Set down exactly the lines from the one containing "Open the Events (事件) section" to the final line of the records below, with every picture omitted.

EXCERPTED DATA:
------------------------------------------------------------

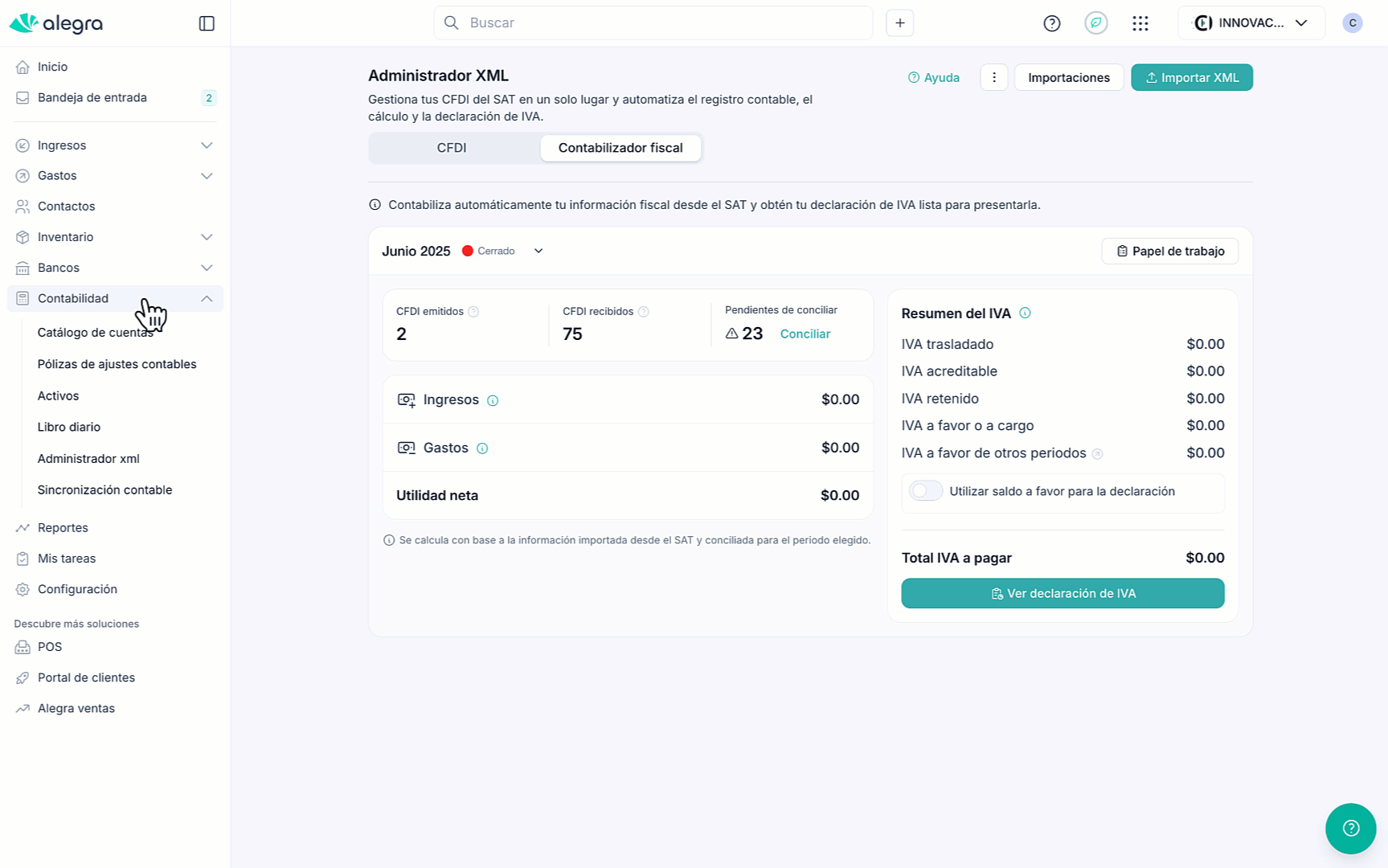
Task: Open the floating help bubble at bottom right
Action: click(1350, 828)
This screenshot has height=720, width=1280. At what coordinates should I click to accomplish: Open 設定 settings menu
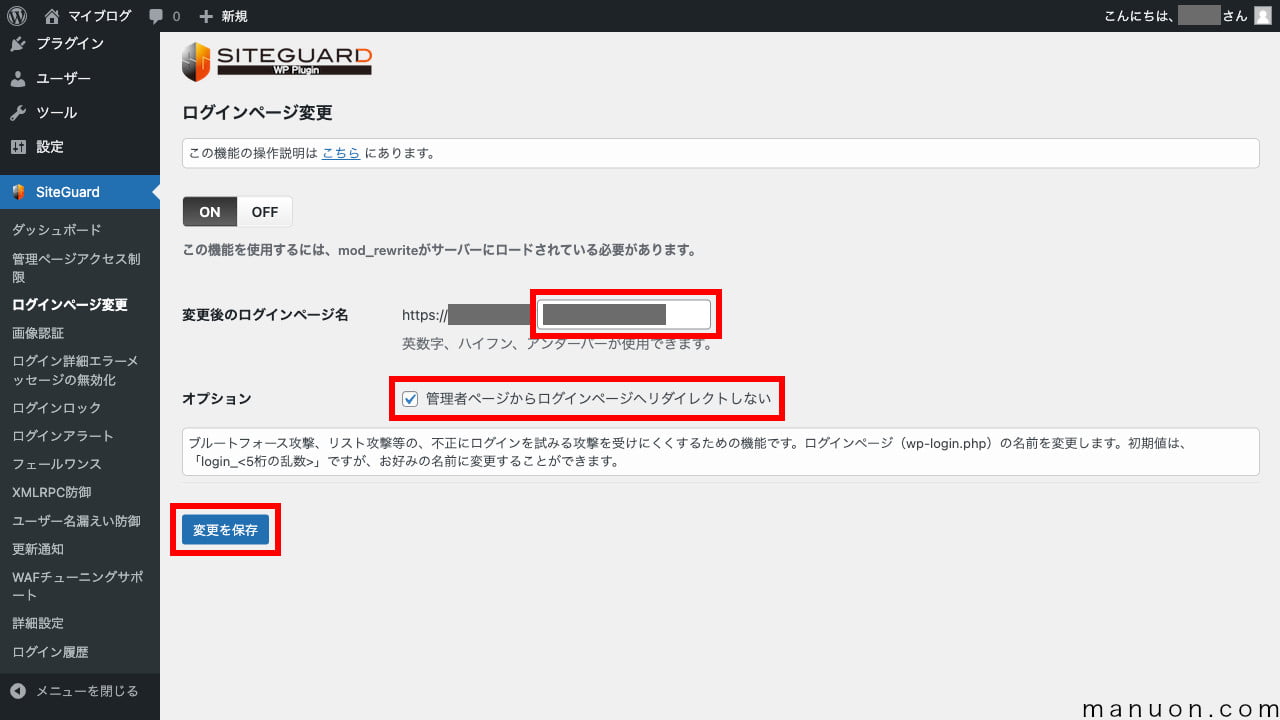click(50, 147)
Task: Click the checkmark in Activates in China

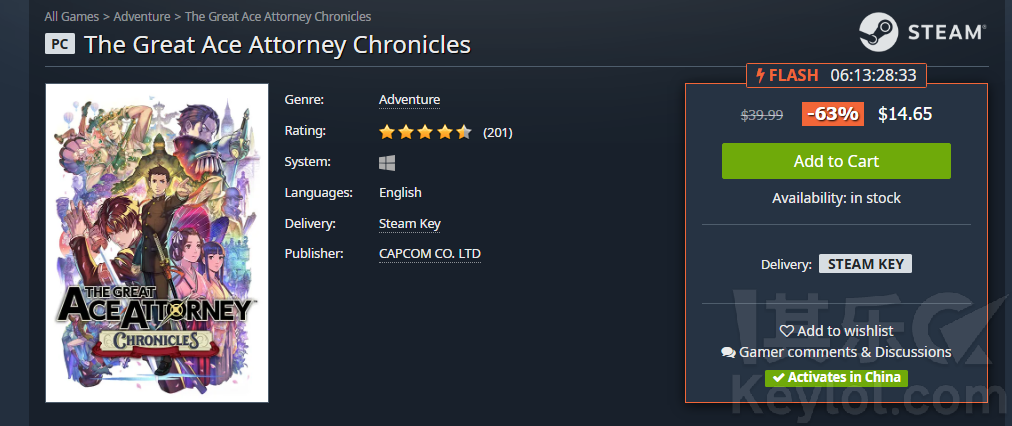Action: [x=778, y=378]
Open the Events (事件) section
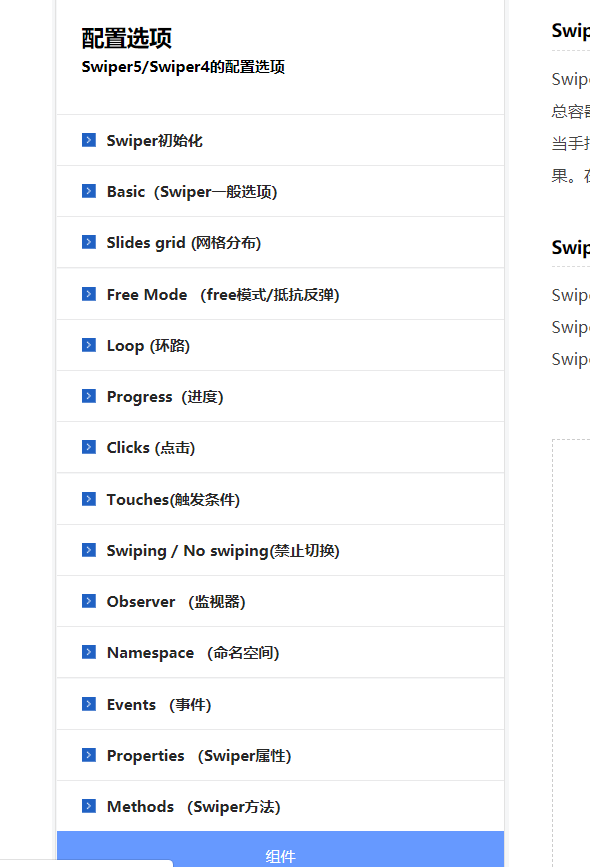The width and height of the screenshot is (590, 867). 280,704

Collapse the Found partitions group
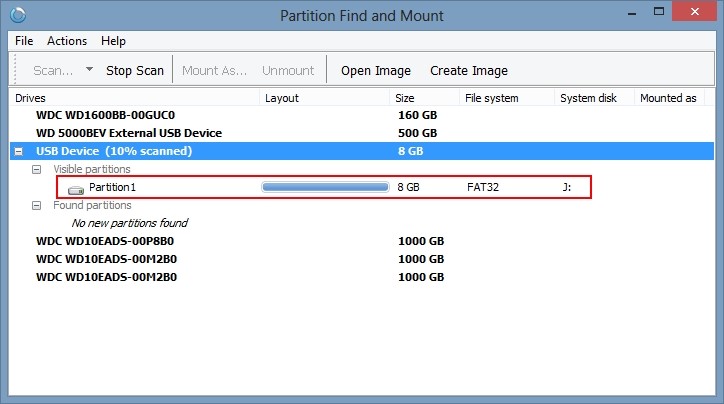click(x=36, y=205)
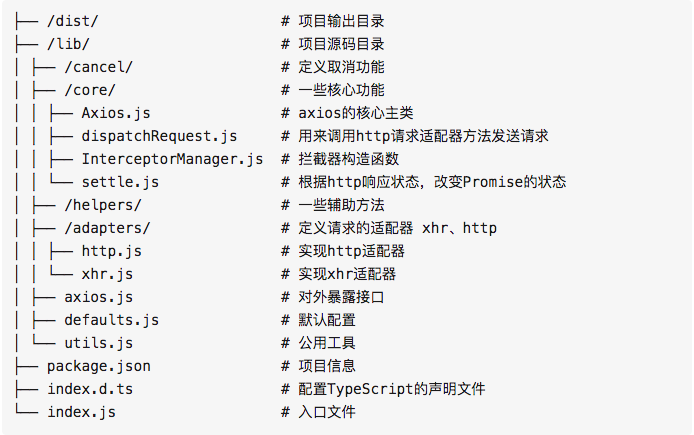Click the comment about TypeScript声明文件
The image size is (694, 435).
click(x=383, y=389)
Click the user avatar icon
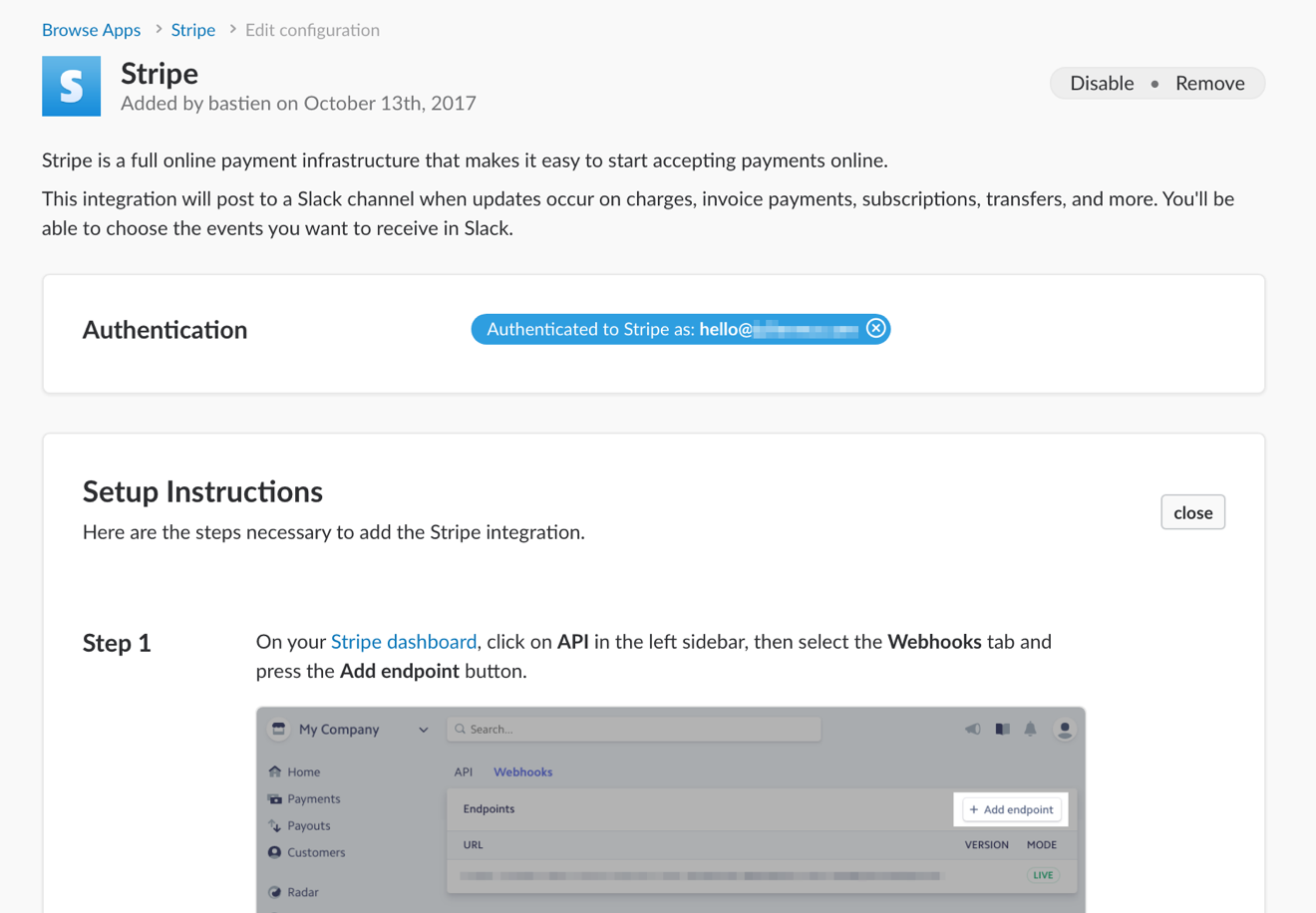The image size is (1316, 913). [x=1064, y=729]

------------------------------------------------------------

OUTPUT OF THE EXERCISE:
Open the Events (事件) section
The width and height of the screenshot is (590, 867). 280,704

Collapse the Found partitions group
click(x=36, y=205)
Click the comment about TypeScript声明文件
The image size is (694, 435).
click(x=383, y=389)
Click the user avatar icon
The image size is (1316, 913). [x=1064, y=729]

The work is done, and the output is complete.